* What you have to do: Go through the following data and transcribe exactly the stretch of lines from the one holding "Viewport: 800px width, 600px" to the one holding "Task: Select the 기본항목 column header", both included.
*** Opening of Given entries ***
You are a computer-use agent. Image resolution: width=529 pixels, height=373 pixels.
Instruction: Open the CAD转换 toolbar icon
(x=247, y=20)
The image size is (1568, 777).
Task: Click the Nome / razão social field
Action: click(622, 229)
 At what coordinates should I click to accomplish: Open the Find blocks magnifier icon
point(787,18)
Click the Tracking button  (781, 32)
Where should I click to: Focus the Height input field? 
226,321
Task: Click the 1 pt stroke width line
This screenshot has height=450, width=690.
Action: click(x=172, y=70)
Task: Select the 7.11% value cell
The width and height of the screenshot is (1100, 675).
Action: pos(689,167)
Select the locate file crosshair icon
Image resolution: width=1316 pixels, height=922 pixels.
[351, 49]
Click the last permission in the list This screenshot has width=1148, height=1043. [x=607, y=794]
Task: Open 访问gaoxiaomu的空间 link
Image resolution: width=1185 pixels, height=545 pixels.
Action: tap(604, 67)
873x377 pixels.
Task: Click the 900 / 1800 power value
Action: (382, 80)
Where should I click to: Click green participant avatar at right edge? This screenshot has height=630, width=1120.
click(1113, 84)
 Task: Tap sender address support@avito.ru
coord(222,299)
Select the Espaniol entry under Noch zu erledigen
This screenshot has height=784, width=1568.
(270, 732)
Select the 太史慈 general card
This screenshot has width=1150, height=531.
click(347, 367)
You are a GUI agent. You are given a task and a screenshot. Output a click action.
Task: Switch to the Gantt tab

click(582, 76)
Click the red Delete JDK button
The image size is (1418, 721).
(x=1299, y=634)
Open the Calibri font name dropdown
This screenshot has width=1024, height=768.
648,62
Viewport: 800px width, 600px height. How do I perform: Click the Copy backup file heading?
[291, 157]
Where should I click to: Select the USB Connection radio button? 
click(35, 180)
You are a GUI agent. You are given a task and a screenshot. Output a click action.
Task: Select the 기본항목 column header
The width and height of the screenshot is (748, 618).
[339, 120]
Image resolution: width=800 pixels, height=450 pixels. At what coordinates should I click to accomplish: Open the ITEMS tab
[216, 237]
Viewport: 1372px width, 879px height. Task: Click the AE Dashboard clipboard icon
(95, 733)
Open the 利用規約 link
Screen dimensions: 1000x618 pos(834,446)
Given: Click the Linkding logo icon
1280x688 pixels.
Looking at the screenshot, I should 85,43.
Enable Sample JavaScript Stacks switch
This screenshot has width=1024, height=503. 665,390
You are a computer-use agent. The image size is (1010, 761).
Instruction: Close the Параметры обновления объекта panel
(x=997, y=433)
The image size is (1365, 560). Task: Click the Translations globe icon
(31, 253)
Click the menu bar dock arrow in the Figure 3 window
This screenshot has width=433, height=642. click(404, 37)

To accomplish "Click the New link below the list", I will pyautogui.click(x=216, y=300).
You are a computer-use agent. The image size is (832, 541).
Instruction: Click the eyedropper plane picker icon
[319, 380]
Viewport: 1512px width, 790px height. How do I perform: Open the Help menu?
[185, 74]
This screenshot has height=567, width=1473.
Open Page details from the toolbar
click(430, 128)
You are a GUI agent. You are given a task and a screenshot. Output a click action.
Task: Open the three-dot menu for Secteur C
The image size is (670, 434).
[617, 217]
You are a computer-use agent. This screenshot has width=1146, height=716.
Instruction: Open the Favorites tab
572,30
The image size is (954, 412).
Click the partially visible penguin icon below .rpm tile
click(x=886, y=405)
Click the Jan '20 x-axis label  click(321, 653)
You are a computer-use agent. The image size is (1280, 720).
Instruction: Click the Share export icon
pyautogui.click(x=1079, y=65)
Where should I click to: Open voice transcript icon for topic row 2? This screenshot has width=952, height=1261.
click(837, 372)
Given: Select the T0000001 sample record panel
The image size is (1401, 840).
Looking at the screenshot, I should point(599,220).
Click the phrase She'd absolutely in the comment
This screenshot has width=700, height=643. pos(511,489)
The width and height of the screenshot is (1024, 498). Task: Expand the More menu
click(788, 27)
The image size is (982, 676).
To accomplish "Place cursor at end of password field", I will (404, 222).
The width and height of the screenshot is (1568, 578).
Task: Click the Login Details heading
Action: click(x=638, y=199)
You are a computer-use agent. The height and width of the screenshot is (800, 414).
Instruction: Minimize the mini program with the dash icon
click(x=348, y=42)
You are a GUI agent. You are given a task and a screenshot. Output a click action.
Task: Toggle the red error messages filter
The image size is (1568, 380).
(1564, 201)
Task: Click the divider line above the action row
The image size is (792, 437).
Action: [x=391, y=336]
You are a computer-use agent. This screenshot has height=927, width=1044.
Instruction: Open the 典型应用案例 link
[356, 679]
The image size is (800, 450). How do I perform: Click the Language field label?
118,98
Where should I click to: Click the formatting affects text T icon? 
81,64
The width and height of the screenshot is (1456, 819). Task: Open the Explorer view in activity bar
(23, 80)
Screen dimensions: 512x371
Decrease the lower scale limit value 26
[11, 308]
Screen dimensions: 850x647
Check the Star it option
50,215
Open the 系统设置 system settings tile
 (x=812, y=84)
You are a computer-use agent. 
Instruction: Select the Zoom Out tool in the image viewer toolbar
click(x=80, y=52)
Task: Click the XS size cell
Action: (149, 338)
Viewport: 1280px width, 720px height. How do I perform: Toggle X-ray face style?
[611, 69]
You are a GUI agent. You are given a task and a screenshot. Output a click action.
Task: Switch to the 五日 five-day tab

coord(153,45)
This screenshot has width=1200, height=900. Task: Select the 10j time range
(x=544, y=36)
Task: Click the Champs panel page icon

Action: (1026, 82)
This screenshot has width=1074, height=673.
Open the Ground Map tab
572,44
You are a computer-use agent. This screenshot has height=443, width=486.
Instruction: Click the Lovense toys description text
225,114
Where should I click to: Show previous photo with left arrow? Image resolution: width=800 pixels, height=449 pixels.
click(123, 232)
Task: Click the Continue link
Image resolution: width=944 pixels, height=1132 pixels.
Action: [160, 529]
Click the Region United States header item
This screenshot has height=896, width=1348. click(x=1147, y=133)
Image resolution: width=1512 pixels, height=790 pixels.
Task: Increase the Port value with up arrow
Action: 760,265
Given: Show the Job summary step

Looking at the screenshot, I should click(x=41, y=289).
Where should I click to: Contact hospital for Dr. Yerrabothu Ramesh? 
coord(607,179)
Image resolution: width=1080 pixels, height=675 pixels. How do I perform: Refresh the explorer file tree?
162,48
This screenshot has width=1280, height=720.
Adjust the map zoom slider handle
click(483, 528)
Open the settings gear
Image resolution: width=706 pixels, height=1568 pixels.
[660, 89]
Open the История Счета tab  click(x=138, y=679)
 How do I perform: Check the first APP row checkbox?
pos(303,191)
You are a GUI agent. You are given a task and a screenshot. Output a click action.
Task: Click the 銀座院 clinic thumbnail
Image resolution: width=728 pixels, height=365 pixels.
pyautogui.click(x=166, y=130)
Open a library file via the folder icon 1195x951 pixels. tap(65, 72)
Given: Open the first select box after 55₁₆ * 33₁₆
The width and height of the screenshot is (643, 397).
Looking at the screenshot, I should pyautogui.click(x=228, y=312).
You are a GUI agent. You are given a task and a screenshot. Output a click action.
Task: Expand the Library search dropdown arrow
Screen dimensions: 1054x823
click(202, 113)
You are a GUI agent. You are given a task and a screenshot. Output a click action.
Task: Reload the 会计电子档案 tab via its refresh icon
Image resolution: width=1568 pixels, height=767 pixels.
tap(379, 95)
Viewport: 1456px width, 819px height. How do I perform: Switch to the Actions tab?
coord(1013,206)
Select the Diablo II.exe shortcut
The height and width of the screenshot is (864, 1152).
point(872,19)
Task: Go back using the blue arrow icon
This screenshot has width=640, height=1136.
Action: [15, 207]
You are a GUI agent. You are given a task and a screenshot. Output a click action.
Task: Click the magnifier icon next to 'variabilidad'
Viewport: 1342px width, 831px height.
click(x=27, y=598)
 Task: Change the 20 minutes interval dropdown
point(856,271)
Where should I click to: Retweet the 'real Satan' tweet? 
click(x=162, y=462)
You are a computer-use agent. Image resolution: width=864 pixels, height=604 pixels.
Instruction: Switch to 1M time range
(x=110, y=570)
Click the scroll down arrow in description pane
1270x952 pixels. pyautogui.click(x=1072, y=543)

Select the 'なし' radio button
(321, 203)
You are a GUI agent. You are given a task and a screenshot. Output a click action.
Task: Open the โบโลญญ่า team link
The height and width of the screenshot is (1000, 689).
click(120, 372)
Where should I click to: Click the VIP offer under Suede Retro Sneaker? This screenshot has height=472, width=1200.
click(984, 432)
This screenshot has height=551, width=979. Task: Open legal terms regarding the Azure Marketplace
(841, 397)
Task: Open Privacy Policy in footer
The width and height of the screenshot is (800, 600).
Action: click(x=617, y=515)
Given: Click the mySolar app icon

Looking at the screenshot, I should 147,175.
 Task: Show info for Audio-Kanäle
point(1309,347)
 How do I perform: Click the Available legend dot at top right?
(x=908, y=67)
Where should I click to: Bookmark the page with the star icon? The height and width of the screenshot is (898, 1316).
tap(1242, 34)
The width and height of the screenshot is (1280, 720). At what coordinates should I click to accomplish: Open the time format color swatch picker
*** Close of Given entries ***
* Solution to this exercise:
Viewport: 800px width, 600px height. How do I perform: Click the Copy backup file heading?
[291, 157]
Where should I click to: Select the USB Connection radio button? 
click(35, 180)
You are a GUI agent. You are given a task and a screenshot. Output a click action.
Task: Select the 기본항목 column header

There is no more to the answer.